Who wins in that scenario is unclear, but buyers arguably have the most to lose when the dominance of the duopoly results in the fastening commoditization of ad tech. For a start, a duplicate, one-size-fits-all bidding strategy can result in artificially inflated media costs and an unintended over-messaging to users, causing some to become disenfranchised by what they perceive as repetitive ads.
By contrast, imagine the advantages of being able to create and execute a fully customized buying strategy. By linking a diverse range of technologies with automated processes, buyers can start to unlock differentiated value and create real competitive advantage. Marketers can start to add their own 1st-party data and insights to the buying algorithms and align those models to specific metrics relevant to their unique business goals and priorities.
Recently, we worked with a client in the tourism sector to enhance their bidding algorithm with their own unique data, along with data from seasonal local events, historical bookings, and multiple other local sources. This extra data informed a more advanced approach to what the ‘right’ advertising space looked like for that brand, as well as the right cost to pay. Within two months, this customized approach was already showing improved ROI and an increase in bidding efficiency.
It is often thought that this level of customization requires significant technical know-how and resources. In most situations, this is not the case – at least, not since the rise of APIs. In earlier days, data analysts were manually processing unlinked offline and online data, then using that intelligence to optimize settings within the buying platform itself. In short, it was a labor-intensive process that needed constant monitoring.
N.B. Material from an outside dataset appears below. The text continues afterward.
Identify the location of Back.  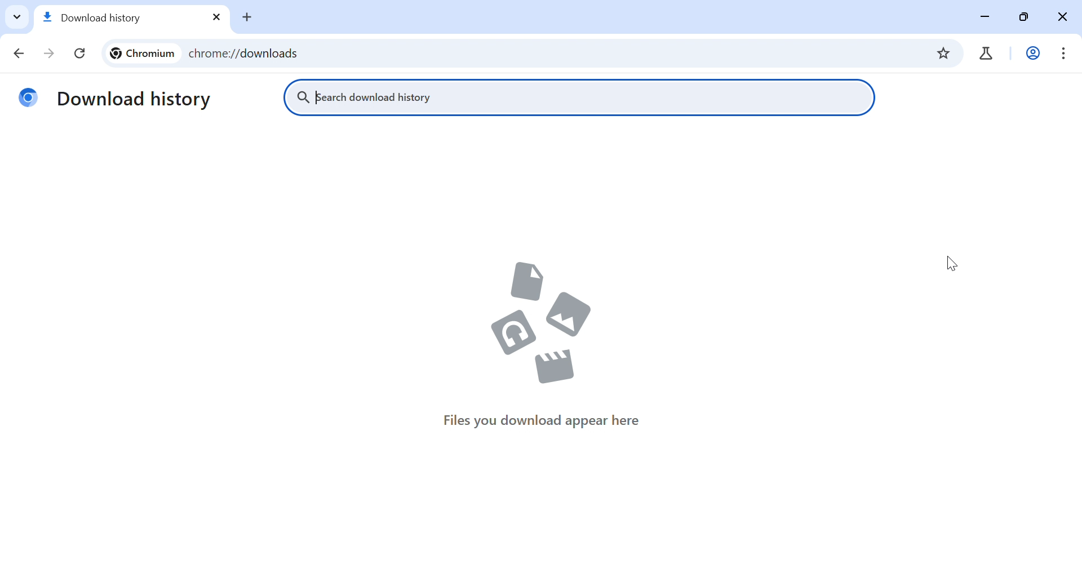
(19, 55).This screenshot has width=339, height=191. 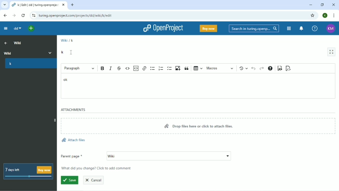 What do you see at coordinates (288, 28) in the screenshot?
I see `Modules` at bounding box center [288, 28].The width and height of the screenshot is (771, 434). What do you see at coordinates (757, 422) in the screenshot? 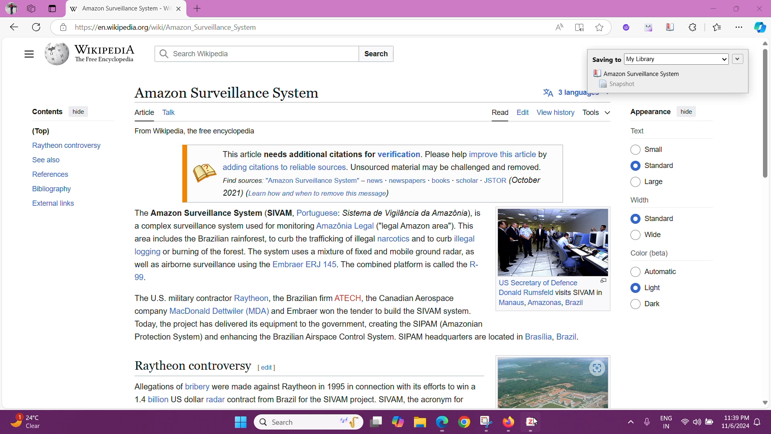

Much of this work has now been standardized through API connections, custom dashboards, and automatic data pushes to the programmatic bidder, giving marketers more performance potential than ever before.
While most platforms are capable of such customizable setups, very few allow it. After all, customization at scale increases technical burden, system instability, and hardware costs for the largest platforms – so what’s in it for them? Plus, how do you think they earned the name ‘walled garden’ after all?
Such limits placed on technical innovation, or custom connections, don’t serve the interests of the marketers. Today’s advertiser needs more choice, not less. Brands and agencies have the most to lose if the current trends toward tech commoditization and inflexibility continue, but also the most to gain by pushing platforms to open up their gates, or perhaps more apt, tear down their walls.